Hillary Clinton is the most obvious politician in the 2016 presidential election. She not only was a senator, but also a First Lady, and a Secretary of State under the Obama Administration. On a resume, she appears ideal for the presidency. She has the background and experience to be an excellent president, or so her campaign would like to convince you. The fact is that experience without education and reflection is years wasted. Hillary Clinton wasted her years in politics, refusing to learn from mistakes and in some cases even repeating them. For example, in 2012, Clinton praised the new “democratic” government of Egypt, of which the president had previously ran as a candidate for the Muslim Brotherhood. Since then, the government has put journalists on trial and mistreated detainees, even to the death. Yet when Iran promised to create peace in their region with the removal of sanctions, Clinton believed them also allowing them to enrich uranium as they call for Israel’s demise. These events alone may constitute as sufficient proof that Clinton’s foreign policy hours were ill-spent. It is no use to the American people to elect someone experienced at doing the wrong thing. Bad habits die hard, so the saying goes.
What does a political background have to do with being a commander-in-chief? I would argue that politicians, who are accustomed to making speeches to stir a crowd, have qualities that could make them good presidents. A good president will inspire his troops to fight, rather than order them to do so. Additionally, a great president will also be able to understand and convince his generals and officers that his decision is the correct decision. Politicians tend to have a certain talent of persuading their constituents to follow them, and of course, vote for them. However, it is a waste of political talent to convince people to walk down the wrong path. Therefore, it is logical to expect more skills than eloquence in a politician running for president.
Helpfulness, while not a talent, is something that some politicians seem to lack in leaps and bounds.
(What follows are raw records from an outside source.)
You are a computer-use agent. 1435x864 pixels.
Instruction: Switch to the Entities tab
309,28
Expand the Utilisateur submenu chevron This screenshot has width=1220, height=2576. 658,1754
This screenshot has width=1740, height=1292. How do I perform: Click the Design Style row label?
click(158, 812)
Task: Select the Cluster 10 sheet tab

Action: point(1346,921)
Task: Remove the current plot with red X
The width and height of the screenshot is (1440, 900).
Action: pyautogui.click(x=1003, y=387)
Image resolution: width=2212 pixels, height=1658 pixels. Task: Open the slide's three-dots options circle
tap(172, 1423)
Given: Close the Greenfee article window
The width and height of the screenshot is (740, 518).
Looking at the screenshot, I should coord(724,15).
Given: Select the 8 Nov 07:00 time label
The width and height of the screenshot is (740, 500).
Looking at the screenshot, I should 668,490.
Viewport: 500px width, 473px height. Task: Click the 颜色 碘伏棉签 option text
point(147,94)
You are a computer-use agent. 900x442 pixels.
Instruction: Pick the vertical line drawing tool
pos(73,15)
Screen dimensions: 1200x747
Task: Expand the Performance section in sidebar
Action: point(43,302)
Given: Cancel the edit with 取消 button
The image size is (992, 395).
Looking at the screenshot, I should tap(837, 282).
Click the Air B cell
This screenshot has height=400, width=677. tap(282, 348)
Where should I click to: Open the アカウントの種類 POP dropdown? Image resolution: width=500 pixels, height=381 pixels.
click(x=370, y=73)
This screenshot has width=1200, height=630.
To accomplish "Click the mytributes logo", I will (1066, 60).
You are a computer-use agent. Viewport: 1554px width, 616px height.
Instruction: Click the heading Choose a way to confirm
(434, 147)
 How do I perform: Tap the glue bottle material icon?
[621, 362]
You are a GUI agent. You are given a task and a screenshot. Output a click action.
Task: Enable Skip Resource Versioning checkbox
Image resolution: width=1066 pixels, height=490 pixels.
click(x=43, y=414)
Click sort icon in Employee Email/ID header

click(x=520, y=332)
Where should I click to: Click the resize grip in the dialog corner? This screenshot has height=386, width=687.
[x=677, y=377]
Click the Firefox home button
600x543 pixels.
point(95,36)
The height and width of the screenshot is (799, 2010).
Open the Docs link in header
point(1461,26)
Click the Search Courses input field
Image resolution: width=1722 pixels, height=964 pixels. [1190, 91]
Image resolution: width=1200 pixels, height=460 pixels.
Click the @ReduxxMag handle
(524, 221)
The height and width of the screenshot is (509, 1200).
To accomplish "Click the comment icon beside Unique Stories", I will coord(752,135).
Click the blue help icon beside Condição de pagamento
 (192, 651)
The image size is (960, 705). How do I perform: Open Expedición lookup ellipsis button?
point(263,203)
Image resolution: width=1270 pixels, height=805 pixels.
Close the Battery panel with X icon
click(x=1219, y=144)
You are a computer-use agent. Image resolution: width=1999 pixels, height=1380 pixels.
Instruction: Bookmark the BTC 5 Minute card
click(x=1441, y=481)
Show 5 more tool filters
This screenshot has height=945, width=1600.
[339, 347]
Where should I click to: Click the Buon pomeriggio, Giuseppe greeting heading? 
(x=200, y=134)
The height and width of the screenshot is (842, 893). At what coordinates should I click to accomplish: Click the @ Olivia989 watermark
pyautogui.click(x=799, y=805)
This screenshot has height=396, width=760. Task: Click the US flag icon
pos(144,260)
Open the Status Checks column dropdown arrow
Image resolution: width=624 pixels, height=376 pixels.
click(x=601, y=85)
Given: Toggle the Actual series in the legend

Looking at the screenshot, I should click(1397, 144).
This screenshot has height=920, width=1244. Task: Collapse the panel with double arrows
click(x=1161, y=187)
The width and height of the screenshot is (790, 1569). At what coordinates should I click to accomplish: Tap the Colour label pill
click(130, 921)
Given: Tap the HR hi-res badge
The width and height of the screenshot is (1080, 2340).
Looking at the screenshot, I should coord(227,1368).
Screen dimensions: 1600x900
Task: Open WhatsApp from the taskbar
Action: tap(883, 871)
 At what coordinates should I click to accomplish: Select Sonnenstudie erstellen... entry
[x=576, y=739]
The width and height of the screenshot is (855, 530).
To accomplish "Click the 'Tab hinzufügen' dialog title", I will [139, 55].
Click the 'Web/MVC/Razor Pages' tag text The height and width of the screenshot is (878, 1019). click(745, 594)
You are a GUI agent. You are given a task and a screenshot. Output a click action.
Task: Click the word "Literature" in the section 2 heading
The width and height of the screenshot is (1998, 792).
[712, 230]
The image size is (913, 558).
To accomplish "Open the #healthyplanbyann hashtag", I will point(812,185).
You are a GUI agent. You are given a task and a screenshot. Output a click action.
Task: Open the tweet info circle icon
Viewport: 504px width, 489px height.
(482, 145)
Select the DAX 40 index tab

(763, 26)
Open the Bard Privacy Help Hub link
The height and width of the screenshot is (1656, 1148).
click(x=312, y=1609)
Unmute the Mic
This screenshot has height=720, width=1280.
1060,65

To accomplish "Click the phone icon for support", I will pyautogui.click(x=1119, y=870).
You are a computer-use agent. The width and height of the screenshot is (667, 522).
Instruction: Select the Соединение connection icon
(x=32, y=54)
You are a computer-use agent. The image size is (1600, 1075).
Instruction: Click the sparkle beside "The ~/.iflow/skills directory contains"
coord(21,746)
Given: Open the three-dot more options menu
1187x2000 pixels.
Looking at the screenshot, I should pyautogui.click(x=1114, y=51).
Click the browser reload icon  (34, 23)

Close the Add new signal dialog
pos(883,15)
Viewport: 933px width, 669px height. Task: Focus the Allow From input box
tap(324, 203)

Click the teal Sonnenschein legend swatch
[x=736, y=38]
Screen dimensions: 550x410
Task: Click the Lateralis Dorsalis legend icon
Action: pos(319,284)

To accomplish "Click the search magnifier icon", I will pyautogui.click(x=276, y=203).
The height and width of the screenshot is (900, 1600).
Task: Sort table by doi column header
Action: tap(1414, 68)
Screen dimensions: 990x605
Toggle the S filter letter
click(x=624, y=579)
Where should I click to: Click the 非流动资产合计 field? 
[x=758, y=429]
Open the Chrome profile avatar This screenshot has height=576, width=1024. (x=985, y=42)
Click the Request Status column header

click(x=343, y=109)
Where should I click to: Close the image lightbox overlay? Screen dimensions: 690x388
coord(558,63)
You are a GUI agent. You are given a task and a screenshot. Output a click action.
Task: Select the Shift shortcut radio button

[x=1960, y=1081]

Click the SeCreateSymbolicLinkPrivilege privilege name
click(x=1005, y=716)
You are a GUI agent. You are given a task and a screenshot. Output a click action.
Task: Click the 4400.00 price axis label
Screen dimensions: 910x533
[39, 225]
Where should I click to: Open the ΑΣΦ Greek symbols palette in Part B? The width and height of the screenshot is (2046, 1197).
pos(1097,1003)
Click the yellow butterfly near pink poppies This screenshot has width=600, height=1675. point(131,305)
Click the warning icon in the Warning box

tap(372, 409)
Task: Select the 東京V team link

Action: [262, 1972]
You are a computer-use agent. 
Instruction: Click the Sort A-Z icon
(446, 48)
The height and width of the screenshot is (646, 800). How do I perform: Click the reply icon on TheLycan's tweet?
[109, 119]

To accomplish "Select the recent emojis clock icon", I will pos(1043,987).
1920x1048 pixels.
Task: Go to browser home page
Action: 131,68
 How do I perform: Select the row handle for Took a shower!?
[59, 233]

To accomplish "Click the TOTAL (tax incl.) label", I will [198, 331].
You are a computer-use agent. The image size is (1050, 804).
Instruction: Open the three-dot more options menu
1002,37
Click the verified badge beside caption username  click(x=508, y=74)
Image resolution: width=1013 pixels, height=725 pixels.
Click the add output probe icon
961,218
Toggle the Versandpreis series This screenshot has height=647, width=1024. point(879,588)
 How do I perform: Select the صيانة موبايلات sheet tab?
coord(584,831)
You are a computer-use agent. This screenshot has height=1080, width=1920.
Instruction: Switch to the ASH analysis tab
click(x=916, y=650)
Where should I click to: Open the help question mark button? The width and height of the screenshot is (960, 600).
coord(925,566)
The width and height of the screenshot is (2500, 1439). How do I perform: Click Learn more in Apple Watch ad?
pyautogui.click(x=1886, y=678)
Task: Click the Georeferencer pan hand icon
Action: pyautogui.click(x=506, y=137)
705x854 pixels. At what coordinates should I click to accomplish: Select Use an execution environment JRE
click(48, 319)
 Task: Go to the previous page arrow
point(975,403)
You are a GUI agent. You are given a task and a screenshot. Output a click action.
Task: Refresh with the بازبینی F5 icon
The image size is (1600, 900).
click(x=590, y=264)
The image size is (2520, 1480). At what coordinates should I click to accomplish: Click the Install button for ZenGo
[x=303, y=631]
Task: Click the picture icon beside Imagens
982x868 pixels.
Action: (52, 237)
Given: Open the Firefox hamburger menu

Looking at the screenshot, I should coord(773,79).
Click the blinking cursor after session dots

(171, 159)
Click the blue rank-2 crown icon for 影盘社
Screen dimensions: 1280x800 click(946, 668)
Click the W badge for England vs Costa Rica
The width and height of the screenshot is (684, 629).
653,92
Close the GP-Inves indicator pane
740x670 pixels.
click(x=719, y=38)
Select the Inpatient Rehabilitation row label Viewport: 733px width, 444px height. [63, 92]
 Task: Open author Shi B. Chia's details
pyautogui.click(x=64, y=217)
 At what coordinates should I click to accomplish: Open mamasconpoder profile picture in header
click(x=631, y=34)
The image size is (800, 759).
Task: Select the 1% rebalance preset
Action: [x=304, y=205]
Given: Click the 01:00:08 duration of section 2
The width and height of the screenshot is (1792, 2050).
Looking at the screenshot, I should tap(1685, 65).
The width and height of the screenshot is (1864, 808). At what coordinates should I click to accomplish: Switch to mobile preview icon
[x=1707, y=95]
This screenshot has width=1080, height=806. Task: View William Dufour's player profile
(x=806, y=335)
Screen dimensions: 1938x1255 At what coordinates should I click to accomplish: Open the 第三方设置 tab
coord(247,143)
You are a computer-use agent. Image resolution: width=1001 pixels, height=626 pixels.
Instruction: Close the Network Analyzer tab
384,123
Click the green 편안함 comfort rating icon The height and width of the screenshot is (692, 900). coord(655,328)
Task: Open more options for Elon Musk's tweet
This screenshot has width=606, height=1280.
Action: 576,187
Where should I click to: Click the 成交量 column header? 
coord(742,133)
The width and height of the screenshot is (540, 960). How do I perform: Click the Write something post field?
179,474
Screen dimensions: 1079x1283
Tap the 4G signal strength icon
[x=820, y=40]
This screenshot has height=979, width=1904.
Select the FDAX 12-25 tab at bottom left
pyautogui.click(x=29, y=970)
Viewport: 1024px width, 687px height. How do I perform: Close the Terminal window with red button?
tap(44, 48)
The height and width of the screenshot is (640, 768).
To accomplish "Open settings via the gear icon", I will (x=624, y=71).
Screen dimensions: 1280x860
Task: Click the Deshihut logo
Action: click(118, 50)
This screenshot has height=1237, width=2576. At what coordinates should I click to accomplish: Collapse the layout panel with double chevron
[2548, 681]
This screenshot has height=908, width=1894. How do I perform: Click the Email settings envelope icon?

Hillary Clinton, with her obvious inability to connect with voters, offers a perfect example of a quite experienced politician who lacks the ability to do anything helpful for the nation. As Secretary of State, her email scandal and her handling of Benghazi put American lives in danger, and furthermore showed that her political experience only allowed her to escape unscathed, at the expense the American people.
When I try to list helpful politicians, I’m more often reminded of local politicians than statewide or national politicians. The politicians who are helpful are the ones who take the time to answer questions or listen to the complaints of their constituents. They ask their neighborhoods to think about improvements and are always open to new ideas, even if they only serve to make the politician think about an issue from a different perspective. Clinton does not strike me as helpful, or open to thinking about an issue from the point of view of a general, or a soldier. To be a great commander-in-chief, you have to understand those you command.
One candidate has both the experience and the helpful characteristic to be president. Evan McMullin, a candidate in a 3-way battle with Clinton and Trump to win Utah, has experience in the CIA, and volunteered for counterterrorist operations in human intelligence after 9/11. His little-known candidacy allowed him the initial “local politician” feel, and his experience in both the CIA and national security adviser makes him ideally thoughtful and experienced in foreign policy. Although it is unlikely that he will win any other states besides Utah, his candidacy brings hope that one day in the future, we will have helpful, experienced politicians to elect as commander-in-chief.
The presidency is the most difficult job in the nation, and all citizens, as opposed to a small local community, must choose the right person for the job. Therefore, it is wise to evaluate presidential candidates based on several criteria. Honesty and sincerity as well as experience and helpfulness are the best qualities when I look for any candidates. Neither Clinton nor Trump adequately meet these demands, and as such I believe Evan McMullin is the ideal choice for president. Although an unlikely candidate, he would fulfill presidential duties well, supported by a team of conservatives who are inspired to vote for him, rather than, as famed author Douglas Adams once referred to, voting for one lizard over another.